The four sages, the Kumaras, headed by Sanaka, who are
filled with spiritual brilliance, arrive at the court of Prithu
to impart spiritual instructions. The crux of their teaching
is that one has to get rid of the mental impurities that make one yearn for worldly pleasures, pointed out Swami
Paramasukhananda in a discourse.
These remain because of the vasanas that one has
accumulated through the cycle of birth and are responsible
for an individual’s tendencies and habits. For instance, a fisherwoman is at home with the smell of fish and she fails to appreciate the fragrance of flowers, while it is the reverse situation with a flower seller. The sad plight of every jivatma is that when the vasanas get strengthened by evil associations, the life time is spent chasing worldly attractions. One fails to see the obvious flaws in this glitter. It is a known fact that even constant and repeated determination fails to make a drunkard give up the practice, while a non-drinker can be led into this
habit without much efort. The sages advise that the only
way to escape the power of the vasanas is by seeking the
company of the wise and the pious. In their company, one
gets frequent opportunities to listen to the Lord’s
incarnations and His auspicious qualities.

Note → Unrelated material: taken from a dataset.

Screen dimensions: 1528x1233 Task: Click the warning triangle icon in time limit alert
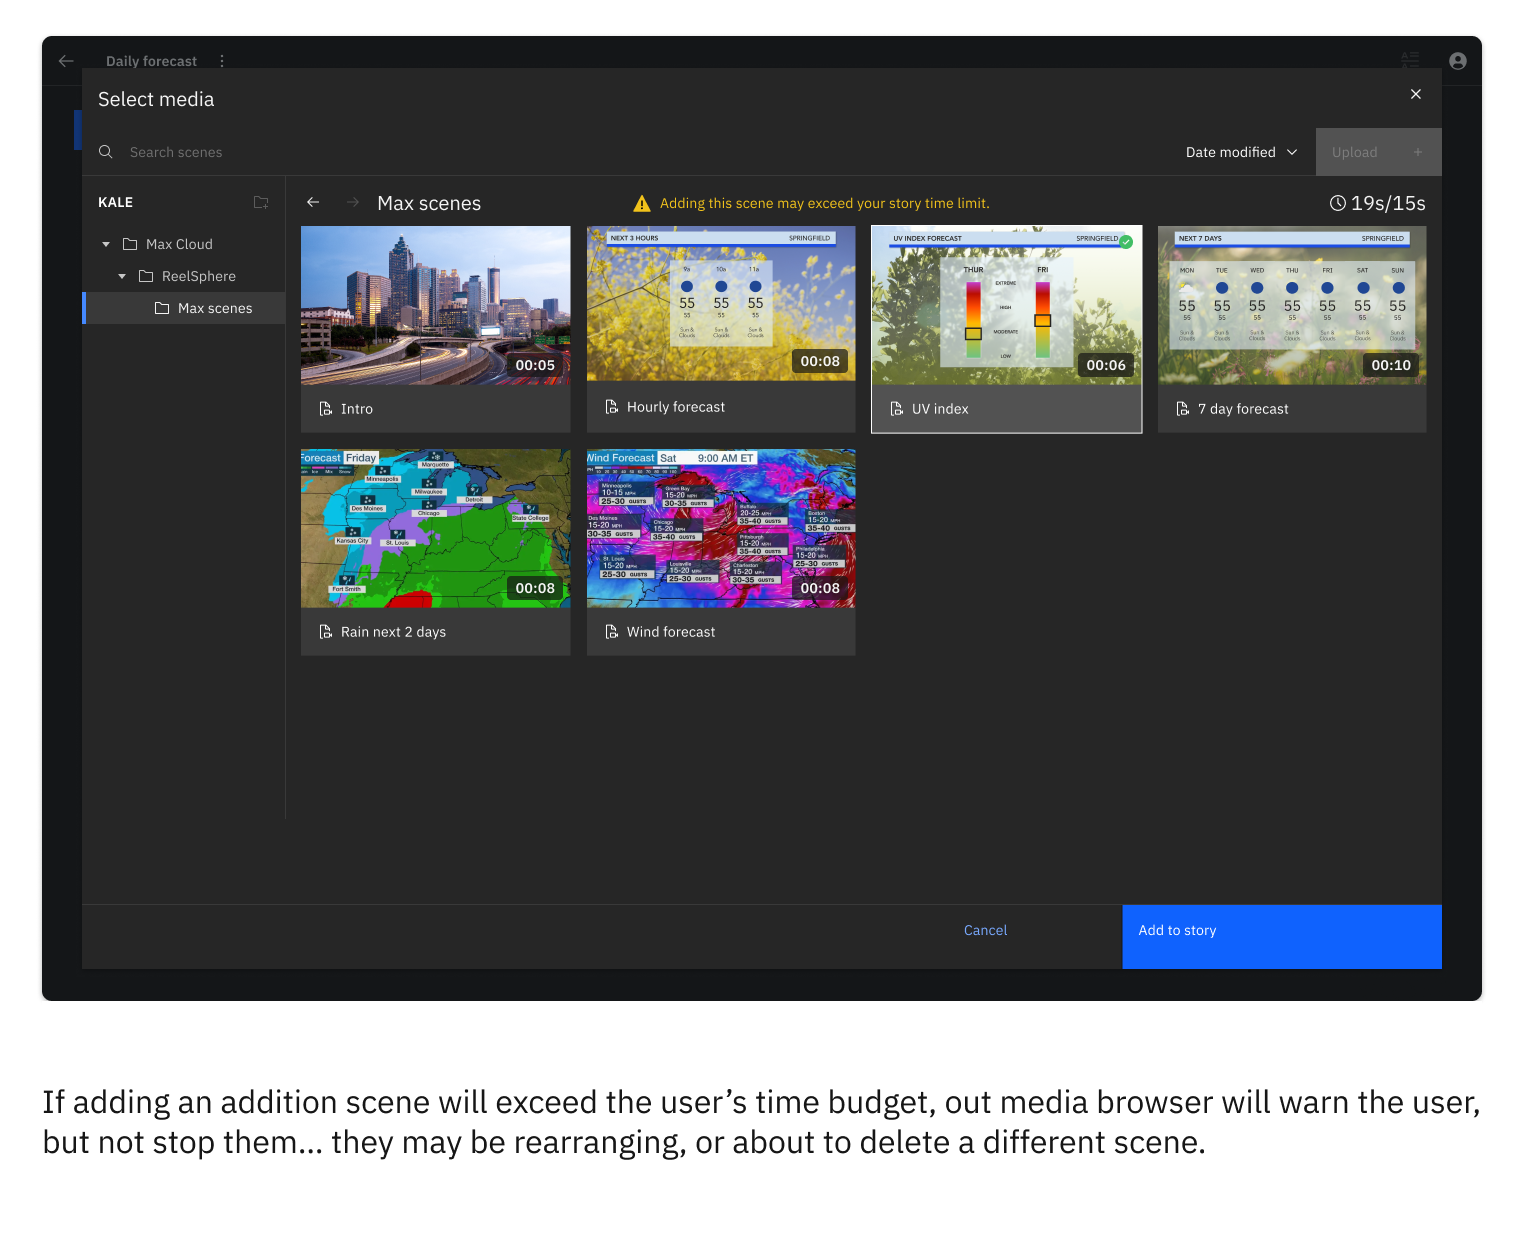[642, 204]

One is also initiated into the truth about the perishable
body and the immortal atma. A discerning mind that is
able to distinguish the atma from the body can train itself
to turn the focus away from bodily concerns. Sabhari, hailing from the hunter family, exemplifies this truth. She gets the association of Sage Matanga and gives up the hunter’s way of life to serve the sage. She becomes a devotee of Rama, is blessed by His presence and finally gains salvation.